Карп Ильич сидел на сундучке, опираясь локтями о колени, и смотрел на свои большие руки, опутанные набухшими жилами. Мне казалось, что он совсем забыл обо мне: зачем я ему, маленький подросток, который ещё не может подняться выше детской игры и у которого слова взрослого, да ещё такого морского волка, как Карп Ильич, не могут умещаться в головёнке? И я видел, что он говорил не со мною, а с самим собой, и если чувствовал меня около себя, то воображал, может быть, какого-то таинственного собеседника, внимательного, мудрого, как его собственная тень. За окном свистел ветер, грохотали волны о борта баржи, близко и далеко перекликались голоса, и звенящие переборы гармонии то громко и чётко бились о стёкла окна, то относились ветром в море и лепетали едва слышно. Глухо и дрябло завыл пароход, но Карп Ильич только отметил спокойно:
— Знак даёт, чтобы ребята на руль становились.
— Ты, дядя Карп, не уходи, а рассказывай.
— Рассказываю. Ребята и без меня знают, что надо делать. Это не шторм, а свежий ветерок. Не бойся.

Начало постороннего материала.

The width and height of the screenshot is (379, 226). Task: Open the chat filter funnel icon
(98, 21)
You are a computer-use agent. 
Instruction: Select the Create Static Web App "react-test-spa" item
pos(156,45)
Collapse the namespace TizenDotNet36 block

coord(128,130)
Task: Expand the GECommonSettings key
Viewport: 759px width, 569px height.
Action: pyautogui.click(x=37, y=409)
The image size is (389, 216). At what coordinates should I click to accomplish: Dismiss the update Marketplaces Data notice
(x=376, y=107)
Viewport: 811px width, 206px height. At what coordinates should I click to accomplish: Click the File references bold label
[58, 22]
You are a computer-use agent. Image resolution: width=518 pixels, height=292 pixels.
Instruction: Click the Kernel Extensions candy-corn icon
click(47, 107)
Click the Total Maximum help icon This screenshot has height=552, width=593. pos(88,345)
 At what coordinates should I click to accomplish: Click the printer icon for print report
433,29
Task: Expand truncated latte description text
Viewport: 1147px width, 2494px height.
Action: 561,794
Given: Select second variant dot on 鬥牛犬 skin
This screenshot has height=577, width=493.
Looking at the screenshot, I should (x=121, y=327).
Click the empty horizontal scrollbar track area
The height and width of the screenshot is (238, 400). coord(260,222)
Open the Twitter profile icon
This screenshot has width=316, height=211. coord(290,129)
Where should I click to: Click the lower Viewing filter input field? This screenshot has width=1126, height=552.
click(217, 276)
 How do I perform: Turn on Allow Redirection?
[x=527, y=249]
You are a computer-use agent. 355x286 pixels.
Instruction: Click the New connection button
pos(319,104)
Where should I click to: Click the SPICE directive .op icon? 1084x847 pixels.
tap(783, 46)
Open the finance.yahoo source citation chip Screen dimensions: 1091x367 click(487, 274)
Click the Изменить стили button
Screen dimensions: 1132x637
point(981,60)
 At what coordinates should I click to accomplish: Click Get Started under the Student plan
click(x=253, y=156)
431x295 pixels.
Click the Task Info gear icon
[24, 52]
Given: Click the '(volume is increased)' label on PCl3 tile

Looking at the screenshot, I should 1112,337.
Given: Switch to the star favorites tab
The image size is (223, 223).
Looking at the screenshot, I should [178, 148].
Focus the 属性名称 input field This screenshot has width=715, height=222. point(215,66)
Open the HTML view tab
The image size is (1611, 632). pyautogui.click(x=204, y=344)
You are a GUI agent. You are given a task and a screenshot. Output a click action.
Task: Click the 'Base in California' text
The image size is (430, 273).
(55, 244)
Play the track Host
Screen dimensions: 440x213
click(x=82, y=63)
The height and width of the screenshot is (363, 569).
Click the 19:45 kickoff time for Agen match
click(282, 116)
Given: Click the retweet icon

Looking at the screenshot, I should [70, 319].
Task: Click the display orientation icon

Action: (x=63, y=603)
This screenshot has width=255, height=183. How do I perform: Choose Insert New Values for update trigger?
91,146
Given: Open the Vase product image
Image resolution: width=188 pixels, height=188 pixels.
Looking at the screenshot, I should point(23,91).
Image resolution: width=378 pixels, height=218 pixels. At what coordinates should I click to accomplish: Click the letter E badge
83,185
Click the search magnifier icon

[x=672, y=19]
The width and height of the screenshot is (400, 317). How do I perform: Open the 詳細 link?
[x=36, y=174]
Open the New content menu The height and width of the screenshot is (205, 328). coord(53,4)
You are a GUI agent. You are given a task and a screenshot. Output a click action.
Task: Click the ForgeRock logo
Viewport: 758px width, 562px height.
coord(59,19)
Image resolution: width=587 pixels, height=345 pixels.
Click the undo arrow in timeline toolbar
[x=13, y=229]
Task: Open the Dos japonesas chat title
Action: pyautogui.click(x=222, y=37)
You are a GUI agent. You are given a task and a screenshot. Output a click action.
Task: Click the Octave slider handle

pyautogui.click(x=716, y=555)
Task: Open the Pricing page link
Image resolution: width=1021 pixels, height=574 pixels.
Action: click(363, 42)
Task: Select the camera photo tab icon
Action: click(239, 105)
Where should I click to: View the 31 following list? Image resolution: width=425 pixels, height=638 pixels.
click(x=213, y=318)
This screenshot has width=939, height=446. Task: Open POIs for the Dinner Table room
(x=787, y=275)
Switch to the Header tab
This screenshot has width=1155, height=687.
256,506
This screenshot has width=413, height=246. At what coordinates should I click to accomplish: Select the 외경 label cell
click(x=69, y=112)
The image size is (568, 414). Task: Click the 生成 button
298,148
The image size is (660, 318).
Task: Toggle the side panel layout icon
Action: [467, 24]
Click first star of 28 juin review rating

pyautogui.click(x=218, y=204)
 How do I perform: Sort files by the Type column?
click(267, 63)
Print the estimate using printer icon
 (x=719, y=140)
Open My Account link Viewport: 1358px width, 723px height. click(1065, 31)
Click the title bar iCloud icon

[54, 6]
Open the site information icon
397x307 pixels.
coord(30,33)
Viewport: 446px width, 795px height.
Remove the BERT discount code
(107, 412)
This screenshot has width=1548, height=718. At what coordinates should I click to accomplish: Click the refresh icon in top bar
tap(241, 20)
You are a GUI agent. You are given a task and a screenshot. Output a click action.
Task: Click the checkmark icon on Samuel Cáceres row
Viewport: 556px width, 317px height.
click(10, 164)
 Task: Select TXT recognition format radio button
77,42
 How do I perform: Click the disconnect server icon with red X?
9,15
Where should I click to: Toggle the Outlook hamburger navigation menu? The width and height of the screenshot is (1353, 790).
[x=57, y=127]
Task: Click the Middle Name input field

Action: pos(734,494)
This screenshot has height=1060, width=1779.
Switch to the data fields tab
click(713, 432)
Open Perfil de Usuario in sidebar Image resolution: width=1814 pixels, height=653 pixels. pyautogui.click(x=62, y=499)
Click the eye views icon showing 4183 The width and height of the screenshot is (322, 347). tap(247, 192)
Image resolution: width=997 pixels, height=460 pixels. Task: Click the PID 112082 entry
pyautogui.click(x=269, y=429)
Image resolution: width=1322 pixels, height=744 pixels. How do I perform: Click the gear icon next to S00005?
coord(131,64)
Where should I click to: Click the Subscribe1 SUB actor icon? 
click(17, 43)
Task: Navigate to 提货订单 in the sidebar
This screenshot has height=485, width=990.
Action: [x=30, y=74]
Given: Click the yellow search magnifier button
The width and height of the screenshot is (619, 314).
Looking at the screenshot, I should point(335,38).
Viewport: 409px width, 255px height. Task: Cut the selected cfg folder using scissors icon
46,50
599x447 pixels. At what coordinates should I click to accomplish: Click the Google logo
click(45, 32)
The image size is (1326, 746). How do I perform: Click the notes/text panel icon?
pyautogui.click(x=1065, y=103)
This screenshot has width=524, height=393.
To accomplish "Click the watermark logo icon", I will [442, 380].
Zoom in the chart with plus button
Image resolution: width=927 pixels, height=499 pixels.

— Я не боюсь, только больно непривычно.
— Вот и привыкай. Надо ко всему привыкать, чтобы вместо страха душа веселилась. А это тогда с человеком бывает, когда он с открытой грудью спроть всякой грозы идёт и знает своё дело до тонкости. Ну, и море надо постигнуть, а это не всякому дано.
— А чего было-то, дядя Карп? Как гармонист-то сгинул?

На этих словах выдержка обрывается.